[Collected data]

━━━━━━━━━━━━━━━━━━━━━━━━━━━━━━

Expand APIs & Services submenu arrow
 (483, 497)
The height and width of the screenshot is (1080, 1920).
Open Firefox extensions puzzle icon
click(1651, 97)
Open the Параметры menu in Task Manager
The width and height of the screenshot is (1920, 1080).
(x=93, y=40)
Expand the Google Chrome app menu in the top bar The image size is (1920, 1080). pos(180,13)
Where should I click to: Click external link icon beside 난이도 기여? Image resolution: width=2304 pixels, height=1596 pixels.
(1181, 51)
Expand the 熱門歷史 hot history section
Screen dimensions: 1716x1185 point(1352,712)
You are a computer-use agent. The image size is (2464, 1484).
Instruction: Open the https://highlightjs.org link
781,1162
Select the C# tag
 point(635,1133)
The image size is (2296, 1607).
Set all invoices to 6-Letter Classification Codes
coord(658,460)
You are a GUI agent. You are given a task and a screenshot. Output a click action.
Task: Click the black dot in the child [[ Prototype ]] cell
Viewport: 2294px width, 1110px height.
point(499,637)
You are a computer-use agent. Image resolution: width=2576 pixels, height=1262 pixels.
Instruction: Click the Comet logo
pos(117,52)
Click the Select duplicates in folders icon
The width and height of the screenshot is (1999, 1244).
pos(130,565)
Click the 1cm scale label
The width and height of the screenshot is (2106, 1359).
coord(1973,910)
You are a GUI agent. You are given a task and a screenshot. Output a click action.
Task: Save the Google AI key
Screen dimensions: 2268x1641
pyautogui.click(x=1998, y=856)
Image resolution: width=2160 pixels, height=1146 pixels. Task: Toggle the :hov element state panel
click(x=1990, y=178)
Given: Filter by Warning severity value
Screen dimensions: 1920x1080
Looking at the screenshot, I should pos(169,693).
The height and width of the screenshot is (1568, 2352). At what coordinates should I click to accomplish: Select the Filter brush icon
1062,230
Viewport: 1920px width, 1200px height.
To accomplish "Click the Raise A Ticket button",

━━━━━━━━━━━━━━━━━━━━━━━━━━━━━━

Activity
From the data above, copy each line that has the string "computer".

Response below
You are a computer-use agent. The image size is (2464, 1484).
You are a computer-use agent. Image resolution: width=2576 pixels, height=1262 pixels.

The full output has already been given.